The perpetrator's name seems unimportant, as are the reasons he did what he did.
If we can take away anything of use from the tragedy, it might be that even in the darkest hours of human experience, there can still be enough light for us to find each other and to begin to heal.
Along with the drifter/gunman in Bailey, Colorado five days previously, the shooting of a school principal in Wisconsin, and the apprehension of a 13 year old who fired an automatic weapon in a Missouri school on October 9, it is tempting to make connections. Because of the close proximity in time, experts' concerns about copycat attacks have been raised.

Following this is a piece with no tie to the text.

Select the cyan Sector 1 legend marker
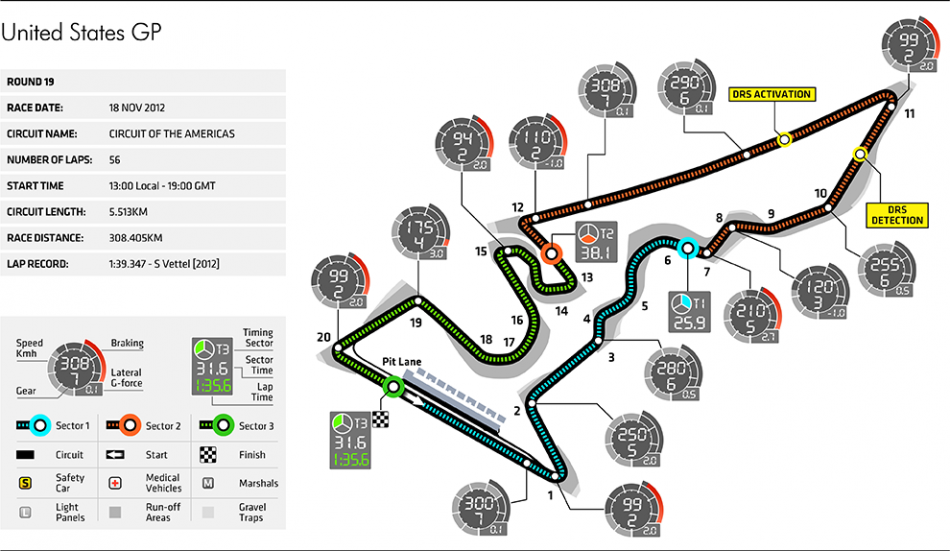This screenshot has width=950, height=551. pos(40,426)
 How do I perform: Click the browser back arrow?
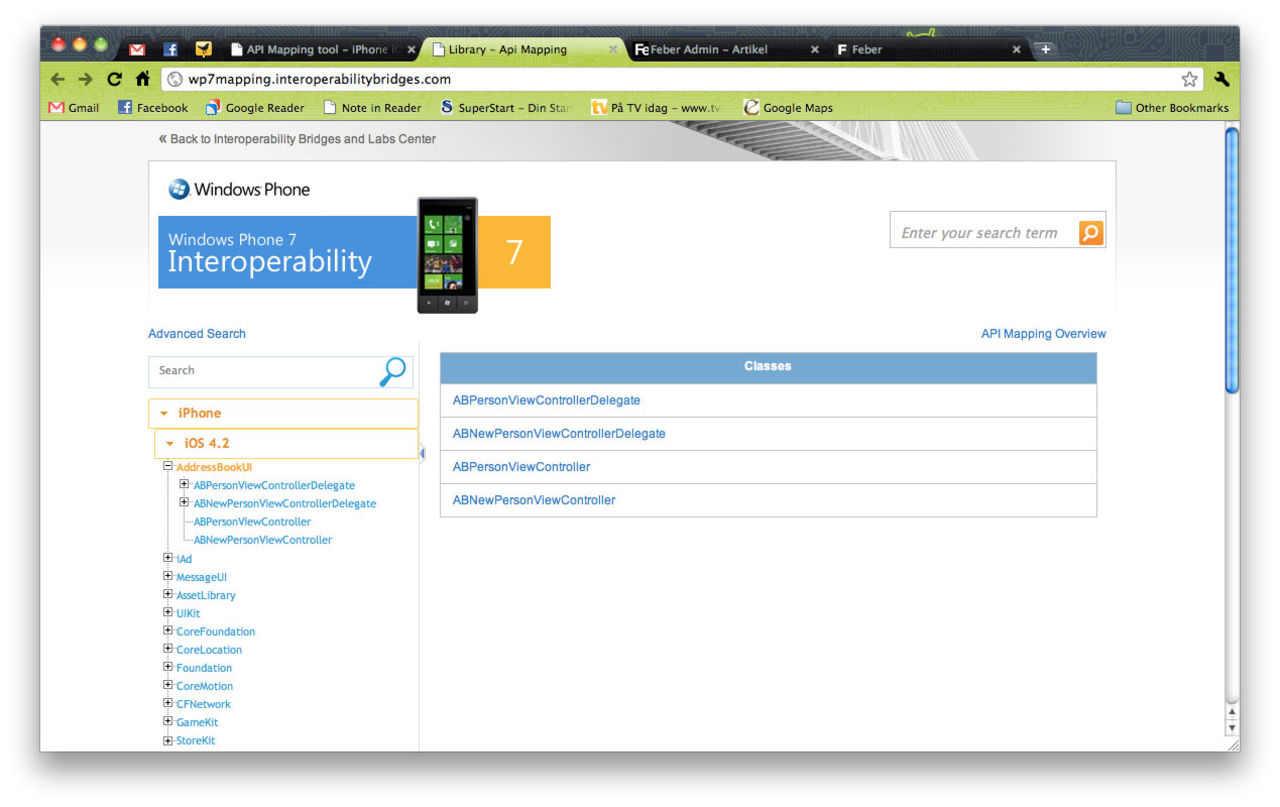pyautogui.click(x=58, y=79)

James Fox, a criminologist at Northeastern University in Boston suggests that news media bear some responsibility for this phenomenon, especially when attackers' personalities and grudges are exposed to high-profile public analysis, as when the two teenaged gunmen in the Columbine, Colorado attack were featured on the cover of a news magazine.
"We've seen with school shootings and postal shootings that the shooters can become role models for others," Fox said. "While most sympathize with the victims, others empathize with the shooters. It's the publicity they get that turns the shooter into a celebrity that spawns more of them."
While the act of killing school children remains unfathomable, what Fox says may make sense.
A hastily arranged school safety conference happened in Maryland on Tuesday, (just hours after the 13 year old Missouri boy fired an AK47 into a ceiling) and George Bush was the main speaker. The White House invited a panel of experts to discuss the problem and to try to come up with possible solutions. Experts said officials don't get serious about safety until the shootings make headlines. They encouraged all schools to have a crisis response plan in place now. They also said the next step for schools is to create a culture where students are encouraged to tell officials what they know.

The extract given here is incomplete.